Rabbi Nevarez got a message from a mutual friend during the standoff.
"For me it was heartache, another senseless terror attack, another senseless tragedy in a house of worship and when are we going to learn and for me I was just more concerned about Charlie and thinking about his family," he said, adding that the training they have gone through and practice regularly, not only helped his friend survive but helped everyone escape safely. "I can’t use any other word to describe him than as a hero."
He said their congregation and almost all Jewish leaders work with local, state and federal agencies to ensure places of worship are as safe as possible. "So any kind of hostile situations, lockdowns, active shooter training, those are part and parcel of our training that we have to go through in order to maintain our communities sadly, as sad as it is, it helps us and it helped Rabbi Charlie in this moment," he said.
Entering the synagogue and campus is something most of us never have to experience just to practice our faith. They take security very seriously at Beth Israel. It is not an open campus. It has armed guards, a large wall surrounding the synagogue and a sturdy gate.
Rabbi Nevarez said everyone who attends and visits feels safe and they are accustomed to the extra security. "I think that we’ve kind of transcended that and come to acceptance and surrender over that reality, it’s a sad reality, it’s a necessary reality," he said.
But Rabbi Nevarez said this doesn’t mean they don’t welcome the stranger, saying, "For us we’re always going to welcome people but first we may have to vet them a little bit in order to welcome them."
He added that it’s not what they do inside the walls but outside of them that builds community with people they have nothing in common with.

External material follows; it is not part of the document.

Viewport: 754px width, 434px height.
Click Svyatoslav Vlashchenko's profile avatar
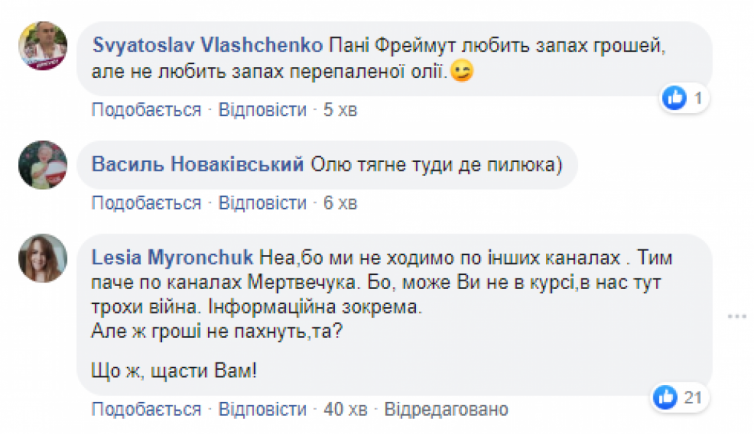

He said that message is important for everyone and it begins with our words. "Charlie was able to use goodness and kindness in order to bring an end, a successful end to this painful tragedy," he said, "and I believe that the more we promote kindness it become infectious and that is the language I’d would rather spew into the world than the language of hate."
As the sun goes down and they observe this Sabbath he says they will honor his friend Rabbi Charlie and use this moment to remember their strength, "These moments do not anchor us in our pain and sorrow, they help us transcend to moments where we can continue to be free, where we can continue to be a light on to others where we can continue to lead by example and do good and justice in this world."